*Work instructions*: Output, word for word, the part of the article about MassGrow starting with "Notably, the town" and going on through "candidates for employment.".

ATHOL — MassGrow CEO Andrea Cabral appeared before the town’s Selectboard last week to provide an update on developments at the cannabis company’s facility in the former Union Twist Drill building at 134 Chestnut Hill Ave. Cabral, the former Suffolk County Sheriff and state Secretary of Public Safety, is also CEO of Ascend Mass LLC, which plans to open a retail cannabis shop in Boston.
“In terms of licensure,” she told the board, “we received our provisional in May of 2019, and we passed what’s called our post provisional license inspection with Cannabis Control Commission, CCC, inspectors in October. We received our final license in November of last year.
“A final license authorizes a cultivation facility to essentially do everything, except sell or transport cannabis products. So, it allowed us to bring what are called genetics — seeds — into the facility, enter them into the metric, which is the system the state uses for inventory control from seed to sale. It also allows you to hire employees.”
Notably, the town approved MassGrow LLC’s plans to convert the former tool manufacturing plant into a marijuana cultivation facility in June of 2018. MassGrow, Cabral reminded the board, had held a four-day job fair last summer, creating a very large pool of candidates for employment.
“Hiring will be ongoing,” she said. “It’s cultivation, so it’s slow at first because you’re putting in your first planting and you have to wait for those plants to get to a certain age before you can harvest them. But thereafter you have rolling harvests, so you’re constantly growing what’s called more canopy – or filling your canopy space – with more plants and therefore you can hire more.”
Cabral said the company’s first round of hiring commenced on Nov. 14.

*Exercise data*:
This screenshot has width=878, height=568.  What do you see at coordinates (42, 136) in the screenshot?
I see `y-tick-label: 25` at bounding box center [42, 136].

*Final answer*:
Notably, the town approved MassGrow LLC’s plans to convert the former tool manufacturing plant into a marijuana cultivation facility in June of 2018. MassGrow, Cabral reminded the board, had held a four-day job fair last summer, creating a very large pool of candidates for employment.